Format every line of the entries below as a JSON list of strings, with one string per line and all blank lines omitted.

--- Raw records ---

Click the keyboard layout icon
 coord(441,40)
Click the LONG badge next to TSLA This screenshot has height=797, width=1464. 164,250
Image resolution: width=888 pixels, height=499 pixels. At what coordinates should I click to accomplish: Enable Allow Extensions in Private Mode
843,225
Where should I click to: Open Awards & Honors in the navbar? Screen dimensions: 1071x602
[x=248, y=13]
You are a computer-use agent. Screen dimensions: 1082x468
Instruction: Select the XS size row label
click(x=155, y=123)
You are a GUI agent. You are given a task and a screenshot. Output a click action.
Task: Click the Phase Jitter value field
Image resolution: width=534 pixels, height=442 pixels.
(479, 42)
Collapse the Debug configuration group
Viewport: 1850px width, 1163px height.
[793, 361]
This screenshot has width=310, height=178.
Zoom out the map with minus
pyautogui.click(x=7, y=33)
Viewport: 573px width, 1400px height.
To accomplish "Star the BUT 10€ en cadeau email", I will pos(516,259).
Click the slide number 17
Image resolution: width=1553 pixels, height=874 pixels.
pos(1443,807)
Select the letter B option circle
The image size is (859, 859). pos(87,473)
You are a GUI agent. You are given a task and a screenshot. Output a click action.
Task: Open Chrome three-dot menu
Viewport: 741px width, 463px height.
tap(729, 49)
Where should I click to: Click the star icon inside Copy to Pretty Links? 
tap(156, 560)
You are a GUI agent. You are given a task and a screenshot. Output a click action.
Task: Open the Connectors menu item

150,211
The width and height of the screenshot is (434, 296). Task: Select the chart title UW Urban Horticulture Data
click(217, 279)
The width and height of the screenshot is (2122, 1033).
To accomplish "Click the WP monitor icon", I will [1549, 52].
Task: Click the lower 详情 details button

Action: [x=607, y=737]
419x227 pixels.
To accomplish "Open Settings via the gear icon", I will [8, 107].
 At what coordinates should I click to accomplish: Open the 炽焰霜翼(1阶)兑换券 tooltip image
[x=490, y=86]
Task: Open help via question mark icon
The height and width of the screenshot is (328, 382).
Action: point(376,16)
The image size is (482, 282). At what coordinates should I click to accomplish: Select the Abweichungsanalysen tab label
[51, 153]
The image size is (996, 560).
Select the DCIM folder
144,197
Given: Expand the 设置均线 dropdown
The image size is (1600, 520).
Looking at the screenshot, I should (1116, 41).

---

» **Exercise output**:
[
  "Click the keyboard layout icon",
  " coord(441,40)",
  "Click the LONG badge next to TSLA This screenshot has height=797, width=1464. 164,250",
  "Image resolution: width=888 pixels, height=499 pixels. At what coordinates should I click to accomplish: Enable Allow Extensions in Private Mode",
  "843,225",
  "Where should I click to: Open Awards & Honors in the navbar? Screen dimensions: 1071x602",
  "[x=248, y=13]",
  "You are a computer-use agent. Screen dimensions: 1082x468",
  "Instruction: Select the XS size row label",
  "click(x=155, y=123)",
  "You are a GUI agent. You are given a task and a screenshot. Output a click action.",
  "Task: Click the Phase Jitter value field",
  "Image resolution: width=534 pixels, height=442 pixels.",
  "(479, 42)",
  "Collapse the Debug configuration group",
  "Viewport: 1850px width, 1163px height.",
  "[793, 361]",
  "This screenshot has width=310, height=178.",
  "Zoom out the map with minus",
  "pyautogui.click(x=7, y=33)",
  "Viewport: 573px width, 1400px height.",
  "To accomplish \"Star the BUT 10€ en cadeau email\", I will pos(516,259).",
  "Click the slide number 17",
  "Image resolution: width=1553 pixels, height=874 pixels.",
  "pos(1443,807)",
  "Select the letter B option circle",
  "The image size is (859, 859). pos(87,473)",
  "You are a GUI agent. You are given a task and a screenshot. Output a click action.",
  "Task: Open Chrome three-dot menu",
  "Viewport: 741px width, 463px height.",
  "tap(729, 49)",
  "Where should I click to: Click the star icon inside Copy to Pretty Links? ",
  "tap(156, 560)",
  "You are a GUI agent. You are given a task and a screenshot. Output a click action.",
  "Task: Open the Connectors menu item",
  "150,211",
  "The width and height of the screenshot is (434, 296). Task: Select the chart title UW Urban Horticulture Data",
  "click(217, 279)",
  "The width and height of the screenshot is (2122, 1033).",
  "To accomplish \"Click the WP monitor icon\", I will [1549, 52].",
  "Task: Click the lower 详情 details button",
  "Action: [x=607, y=737]",
  "419x227 pixels.",
  "To accomplish \"Open Settings via the gear icon\", I will [8, 107].",
  " At what coordinates should I click to accomplish: Open the 炽焰霜翼(1阶)兑换券 tooltip image",
  "[x=490, y=86]",
  "Task: Open help via question mark icon",
  "The height and width of the screenshot is (328, 382).",
  "Action: point(376,16)",
  "The image size is (482, 282). At what coordinates should I click to accomplish: Select the Abweichungsanalysen tab label",
  "[51, 153]",
  "The image size is (996, 560).",
  "Select the DCIM folder",
  "144,197",
  "Given: Expand the 设置均线 dropdown",
  "The image size is (1600, 520).",
  "Looking at the screenshot, I should (1116, 41)."
]